EXTRACT PROVIDED Start Marker

But other Metro Vancouver politicians said the decision from Environment Minister Terry Lake will allow the region to move ahead with a plan for garbage after a year-long wait.

“This is a bit of a red-letter day,” said Metro chair Lois Jackson, who is also the mayor of Delta. “This is a plan that protects the environment and generates revenue.”

The region’s plan, arrived at last July after several years of agonized thrashing over how to handle the 500,000 tonnes of garbage that are now sent by truck to the Interior town of Cache Creek, does include a target for more recycling – up to 70 per cent by 2015 from the current 55 per cent.

But the most controversial part of the plan is the decision to include a “waste-to-energy” incinerator that would burn anything that is not recyclable and, ideally, channel the heat produced into a revenue-producing district energy system. That would be in addition to an existing incinerator in Burnaby that burns 280,000 tonnes of garbage a year and a landfill in Delta that accommodates the other 500,000 tonnes of the region’s 1.3 million tonnes of garbage each year.

The plan was developed after years of debate over the impending closure of the Cache Creek landfill and the province’s refusal to allow garbage to be shipped to the United States, as Toronto did at one point.

Two companies have publicly pitched plans for energy-generating incinerators, which would likely cost almost $500-million to build.

One is from a company in the empire of the Aquilini family, which also owns the Canucks, at a site on the Tsawwassen First Nations reserve. The other is from Covanta Energy Corp., a New Jersey-based company that is proposing a plant at the abandoned mill in Gold River on Vancouver Island.

Metro Vancouver officials say other companies and sites are also contenders.

The province has set several conditions for its approval of the Metro Vancouver plan specifically to address the fears about air quality in the valley. They include requirements that Metro Vancouver set up a working group with its neighbouring regional district on emission standards and environmental monitoring.

Ms. Gaetz said that doesn’t give local politicians or residents any comfort at all, since all it does is create a working committee to decide on standards for an incinerator, with no power to block it.

But Vancouver Councillor Andrea Reimer, whose Vision Vancouver party is also opposed to a mass-burn incinerator, said the battle is not over. She said it’s a positive step that the province gave the go-ahead to all of the alternative technologies and diversion goals in the plan. Now her focus will be to make sure that Metro Vancouver continues to pursue those options, as the region’s politicians decide this fall on exactly what to include in the bidding process for companies in competition for different parts of the garbage and recycling plan.

Ms. Reimer said the amount of garbage Metro Vancouver generates has also dropped by 25 per cent since the plan was formulated a year ago, which may yet be a factor in building an incinerator.

“The whole case for waste-to-energy is that, since it’s expensive to build, it has to have a lot of volume, especially of paper and plastic,” she said. If that’s not there because garbage volumes are going down and increasing amounts of paper and plastic are being recycled, the case for the incinerator might disappear.

EXTRACT PROVIDED End Marker

▸ **TASKS FOR THIS EXERCISE**:
1) From the Metro Vancouver garbage article, write out the passage starting at "The plan was developed" and ending at "almost $500-million to build.", switching "incinerators" to "plants".
2) Translate this sentence from the Metro Vancouver garbage article into Spanish: "Metro Vancouver officials say other companies and sites are also contenders."

DATA SEGMENT Start Marker

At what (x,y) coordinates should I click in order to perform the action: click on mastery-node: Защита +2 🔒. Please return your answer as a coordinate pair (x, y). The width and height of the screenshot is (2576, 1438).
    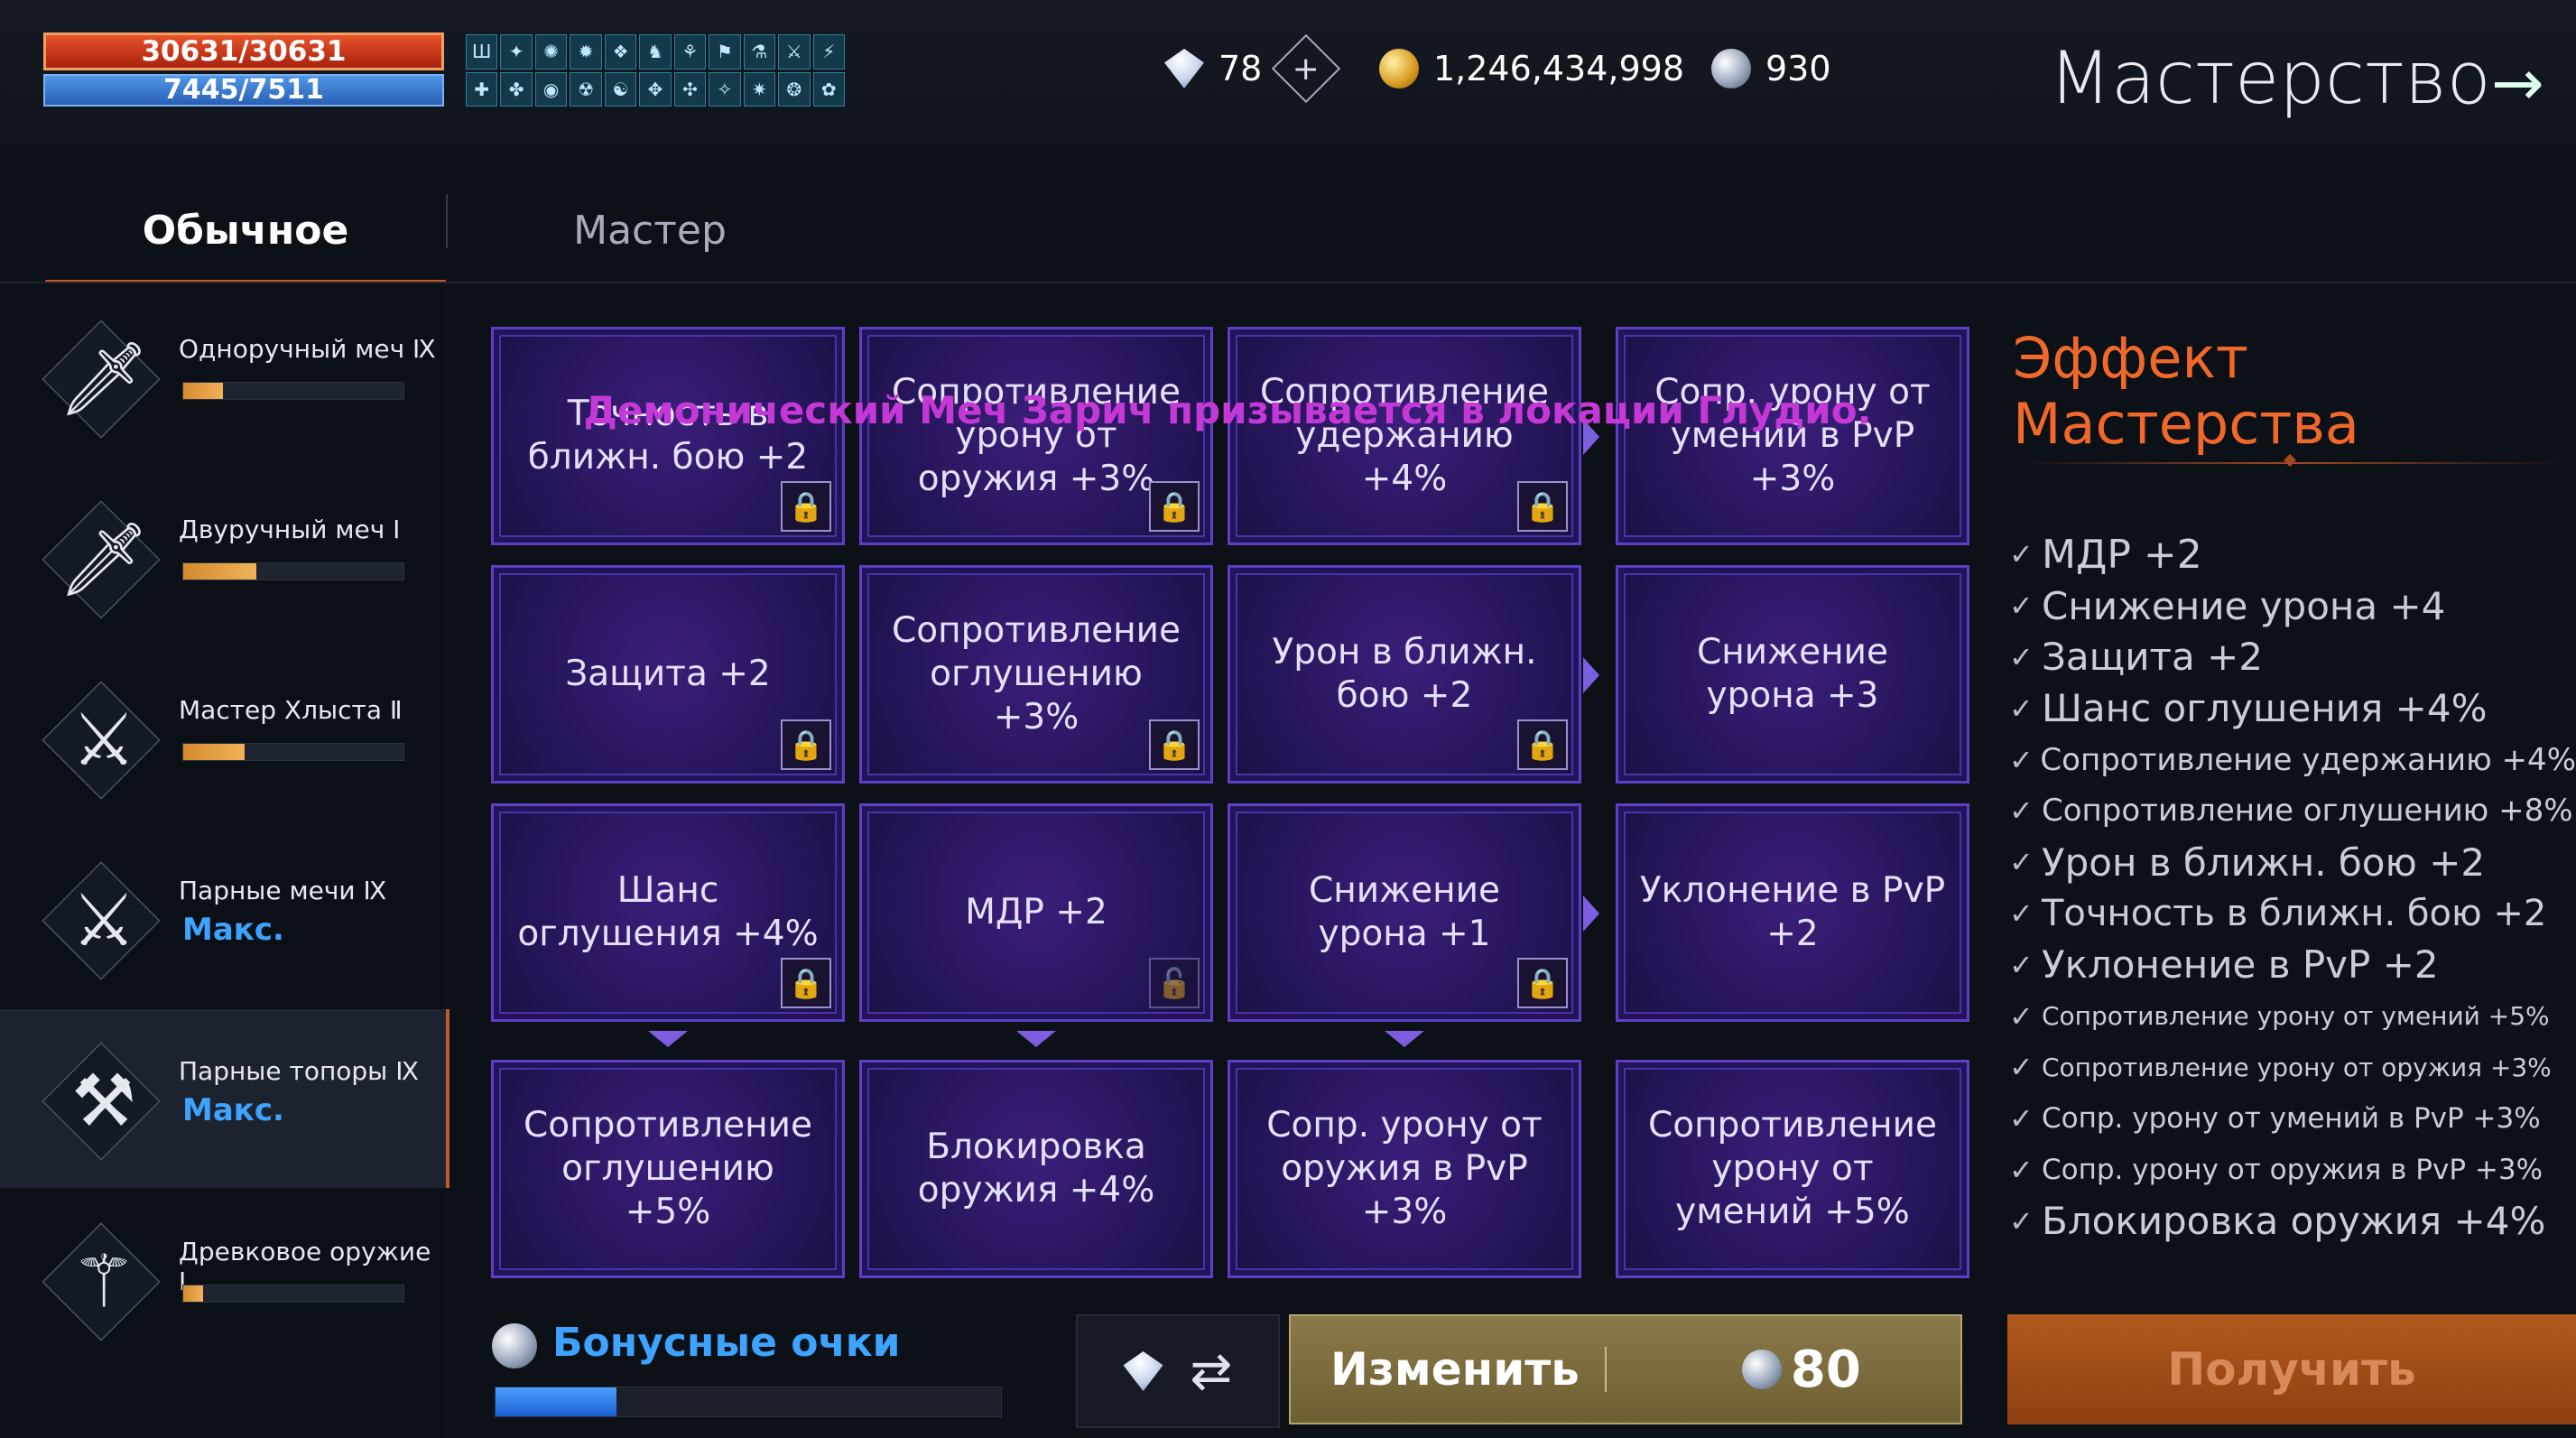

DATA SEGMENT End Marker

▸ **ANSWERS TO THIS EXERCISE**:
1)
The plan was developed after years of debate over the impending closure of the Cache Creek landfill and the province’s refusal to allow garbage to be shipped to the United States, as Toronto did at one point.

Two companies have publicly pitched plans for energy-generating plants, which would likely cost almost $500-million to build.

2) Los funcionarios de Metro Vancouver dicen que otras empresas y sitios también son candidatos.